When installed, the seats are latched to floor-mounted strikers. When unlatched, eight rollers lift each seat, allowing it to be rolled fore and aft. Tracks have locator depressions for rollers, thus enabling simple installation. Ergonomic levers at the seatbacks release the floor latches single-handedly without tools and raise the seats onto the rollers in a single motion. Additionally, seatbacks were designed to fold forward. Seat roller tracks are permanently attached to the floor and seat stanchions are aligned, facilitating the longitudinal rolling of the seats. Bench seat stanchions were moved inboard to reduce bending stress in the seat frames, allowing them to be lighter. When configured as two- and three-person benches, the Easy Out Roller Seats could be unwieldy.

In subsequent generations of the Chrysler minivans, beginning in 2001, second and third-row seats became available in a 'quad' configuration – bucket or captain chairs in the second row and a third-row three-person 50/50 split "bench" — with each section weighing under 50 lb.
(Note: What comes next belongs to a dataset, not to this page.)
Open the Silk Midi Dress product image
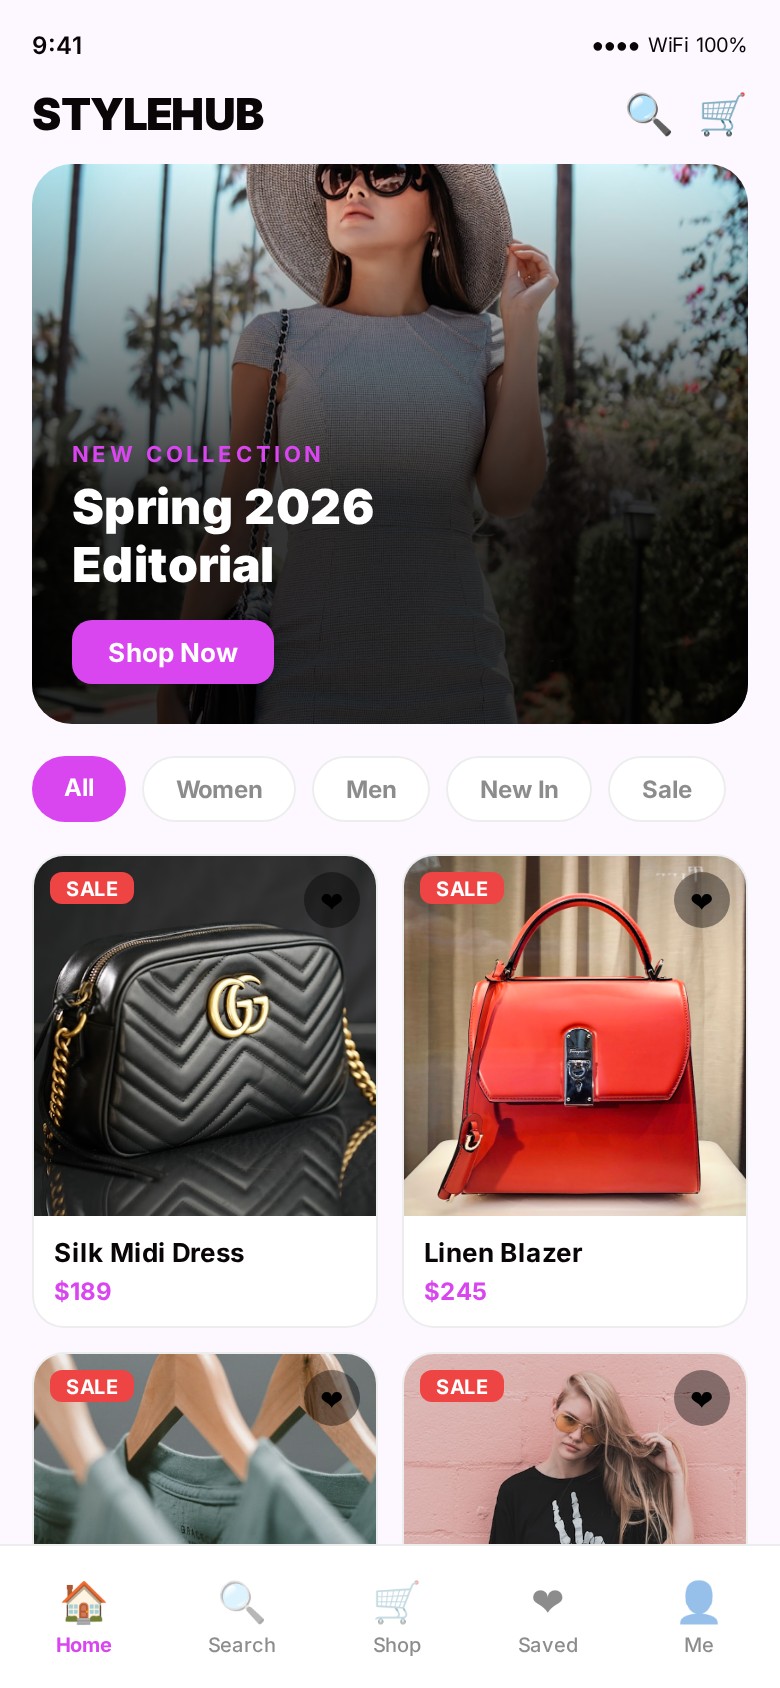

== Alternative-fuel vehicles ==
In 1999, Dodge introduced the Caravan EPIC, a fully electric minivan. The EPIC was powered by 28 12-volt NiMH batteries and was capable of traveling up to 80 mi on a single charge. The EPIC was sold as a fleet-only lease vehicle. Production of the EPIC was discontinued in 2001. Only a few hundred of these vehicles were produced and sold. After the leases expired they were returned and crushed. Approximately 10 vans remain in private hands today.

== Concept vehicles ==
In 1999, coinciding with the 15th anniversary of Chrysler minivan production, Chrysler unveiled three concept minivans, largely intended to further advance the divisional styling and design of each vehicle.

=== Chrysler Pacifica ===
The Chrysler Pacifica, derived from the Chrysler Town & Country, was given an exterior and interior restyling. Similar to a full-size conversion van, the Pacifica was given a raised roof for increased headroom, with a full-length skylight. In a 2+2+2 seating layout, the Pacifica was fitted with power-operated middle-row seats (with power-operated footrests). The exterior adapted design elements of the flagship Chrysler LHS sedan, including a (smaller) version of its grille and modified versions of its headlamps.

From 2004 to 2008, the Chrysler Pacifica nameplate saw use on a production vehicle, as a CUV derived from the Grand Caravan/Town & Country. For 2017, the Pacifica nameplate was again revived, used on the current generation of Chrysler-division minivans.

=== Dodge Caravan R/T ===
As a follow-up to the 1996 Dodge Caravan ESS, the 1999 Dodge Caravan R/T replaced the 3.8L V6 with the 3.5L V6 of the Chrysler 300M, increasing output to 253 hp, paired with the 4-speed AutoStick transmission. The Dodge Caravan adapted several styling elements from the Dodge Viper RT/10, including hood scoops (carried directly over from the Viper), and a redesigned lower fascia that shifted the Dodge "crosshair" grille into the lower bumper (with the addition of foglamps from the Viper). The interior featured a performance-oriented theme, with brushed aluminum trim for the trim and door panels, with black leather seats and racing-style pedals.

From 2011 to 2016, Dodge produced the Grand Caravan R/T as an trim variant, though the option was largely cosmetic.

=== Plymouth Voyager XG ===
Derived from the Plymouth Voyager, the Plymouth Voyager XG was a four-seat minivan geared towards active lifestyles of younger drivers. Externally similar to the standard Voyager, the XG was distinguished by its 17-inch wheels (shared with the Plymouth Prowler), and body-color bumpers and grille. The interior was given a full-length retractable fabric sunroof, with a large removable storage pod placed behind the seats.

The Voyager XG featured the powertrain of the export-market Chrysler Voyager, with a 2.5L diesel engine and a 5-speed manual transmission.

== Awards ==
The new minivans earned unanimous critical acclaim: the Dodge Caravan was the and the 1996 North American Car of the Year; and the vans were on Car and Driver magazine's Ten Best list for 1996 and 1997.